Que tal fazer sexo na garagem? Ou cozinhar no banheiro? Algum problema quanto a isso? Guardar a mangueira do jardim no guarda-roupa do filho... Alguma restrição? Em princípio, cada família decide como utilizar seu
espaço. Não se podem estabelecer regras — muito menos rígidas — quanto a isso. Mas sempre é possível que se conceba uma noção de ética relacional para pessoas que vivem em uma mesma casa, uma busca pela justa medida.
Para os padrões costumeiros da cultura brasileira, a sala é o lugar das coisas compartilhadas por todos os membros da família, além de ser o cenário da acolhida aos amigos. É o setor social da
casa. A cozinha é o setor alquímico e também pode ser compartilhada por todos. Ali se processam os alimentos; opera-se grande parte da limpeza diária; armazenam-se os suprimentos. O banheiro é o local da privacidade, templo da higiene, das necessidades fisiológicas. Se compartilhado, requer a suspensão de pudores. O quarto, por sua vez, é o lugar do recolhimento, do silêncio, do atendimento às necessidades mais íntimas. É a “sala exclusiva da pessoa”, podendo acolher eventuais convidados. O quarto do casal, particularmente, costuma ser o cenário da vida privativa dos parceiros, da sexualidade, da nudez compartilhada, do despojamento, do desapego quanto à maioria dos papéis e funções para além da fronteira da relação.
Pois bem: o que um casal pode ou deve levar para esse espaço? Só o sexo e o prazer? Dificuldades e conflitos? É sábio discutir problemas no leito conjugal? Ou isso pode tirar o sono e colocar em risco a vida sexual? Faz diferença se são problemas da própria relação, ou de outra ordem?
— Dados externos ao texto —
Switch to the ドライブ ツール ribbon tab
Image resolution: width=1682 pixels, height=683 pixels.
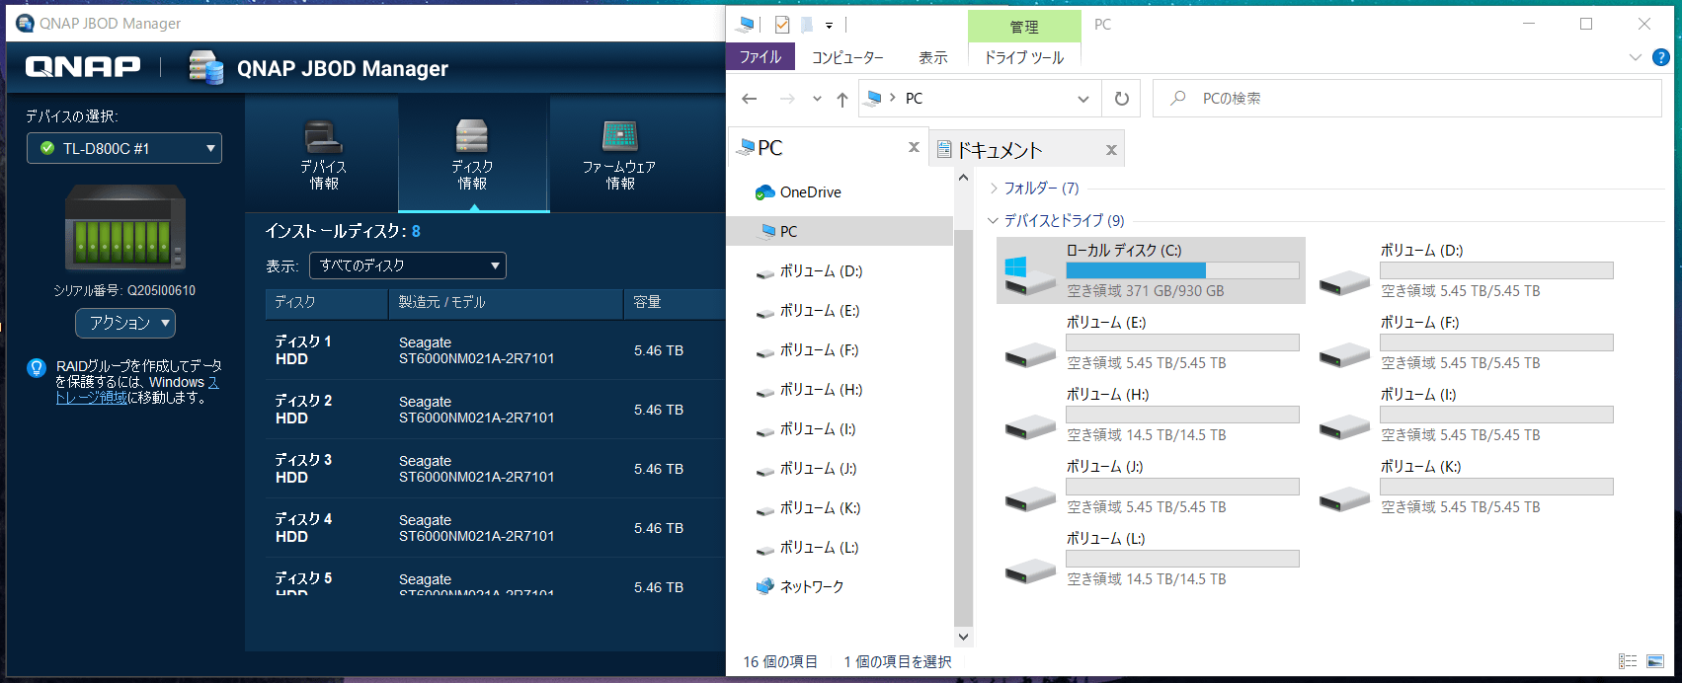click(1023, 57)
A cama e o quarto podem perfeitamente acolher as dificuldades, os conflitos e as discussões de um casal sem colocar em risco o prazer, o futuro ou o presente da relação. O que determina que essa prática seja construtiva ou lesiva não é o local físico em que essas questões recebem atenção, mas a atitude com que são abordadas. Um casal pode escolher a sala para discutir problemas e reservar o quarto para o exercício da sexualidade, mas estará instalando com isso uma rachadura na experiência conjugal e promovendo uma espécie de pasteurização da relação. Outro casal pode levar para a cama o sexo temperado com problemas, fazendo dessa suposta integração uma grande confusão.
O equilíbrio consiste em se empreender a abordagem amorosa do conflito. Problemas e dificuldades não deveriam antagonizar com a sexualidade, porque todas essas dimensões são partes integrantes do mesmo e único amor. Na mitologia grega, Harmonia é uma deusa e nasceu do amor entre Ares, deus da guerra, e Afrodite, deusa do amor e da beleza, indicando que não há antagonismo entre essas disposições, bastando que se articulem de modo fértil e produtivo.
Quando se evita levar dificuldades para a cama em nome de um suposto discernimento, o que se obtém é uma união sem alma. Para ser plenamente incluída e vivida, a alma de um casal, como a de uma pessoa, ou de uma família, requer o acolhimento a suas dores e dificuldades e a abertura para as dimensões sombrias da vida, não só para as iluminadas. O quarto, templo da intimidade, é um bom contexto para o processamento da experiência anímica. E, depois, o prazer de transar com alma fica intensificado.